Conclusion

This analysis reveals a complex mediation pattern where cholesterol serves as a significant mediator of the age-sex relationship, but the indirect and direct effects operate in opposite directions, creating a suppression effect. This pattern has important implications for understanding sex differences in cardiovascular health and metabolic aging.

The positive indirect effect (RR_NIE = 1.1972) indicates that as age increases cholesterol levels, and higher cholesterol is paradoxically associated with a higher relative proportion of males in the sample. This counterintuitive finding may reflect several mechanisms. First, it may indicate differential survival patterns, where males with higher cholesterol survive to older ages in this cohort, while females with similar cholesterol levels may have different health outcomes. Second, it could reflect sex-specific cholesterol metabolism, where the relationship between age, cholesterol, and health outcomes differs fundamentally between males and females.

The negative direct effect (RR_NDE = 0.8870) suggests that age decreases the relative male proportion through pathways independent of cholesterol. This could reflect differential mortality rates, with males having higher mortality at younger ages due to factors unrelated to cholesterol (accidents, violence, occupational hazards), or it could indicate sampling or recruitment patterns in the study that vary by age and sex.

The highly significant interactions indicate that these relationships are not constant across the age range. The mediated interaction (p < 0.001) shows that the cholesterol-mediated pathway becomes stronger at older ages, while the reference interaction (p < 0.001) indicates that the direct pathway also varies with age. These age-dependent effects suggest that the mechanisms linking age, cholesterol, and sex distribution change across the lifespan.

This causal mediation analysis demonstrates that total cholesterol levels significantly mediate the relationship between age and sex distribution in the sample, but in a complex suppression pattern. The natural indirect effect is highly significant (RR_NIE = 1.1972, p < 0.001), indicating that age-related increases in cholesterol are associated with a 19.72% increase in the relative proportion of males. However, the natural direct effect operates in the opposite direction (RR_NDE = 0.8870, p = 0.026), showing an 11.30% decrease in male proportion through pathways independent of cholesterol. These opposing effects largely cancel out, resulting in a non-significant total effect (RR_TE = 1.0620, p = 0.185).

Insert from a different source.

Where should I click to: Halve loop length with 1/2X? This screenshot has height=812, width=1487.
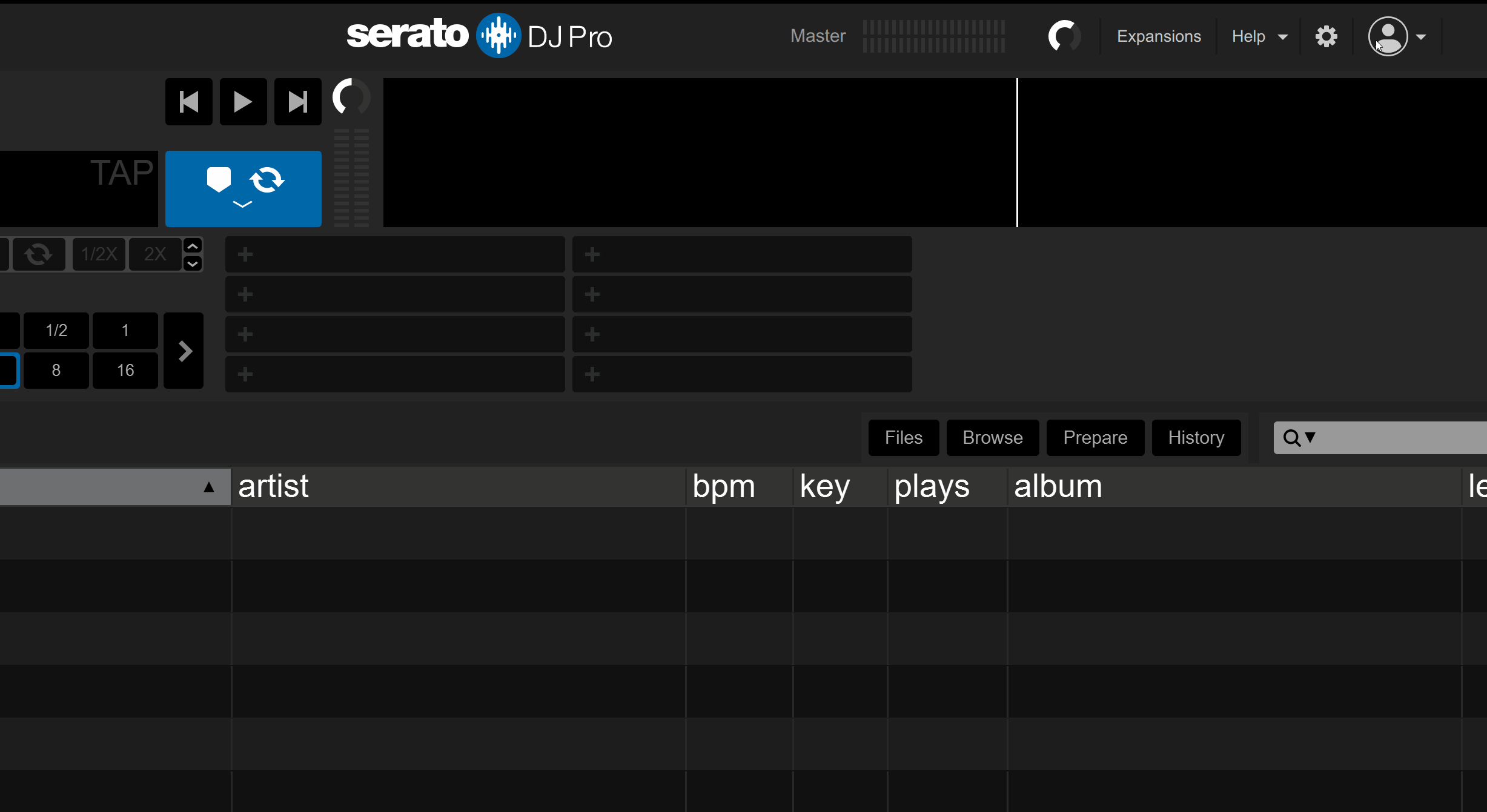click(99, 254)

The findings reveal important sex differences in the relationships between age, cholesterol, and cardiovascular health. The strong negative association between cholesterol and male proportion (RR = 0.8897, p < 0.001) suggests that higher cholesterol levels are more common among females in this sample, consistent with known sex differences in lipid metabolism. The highly significant interactions (both mediated and reference interactions, p < 0.001) indicate that these relationships vary across the age range, highlighting the importance of age-specific and sex-specific approaches to cardiovascular risk assessment.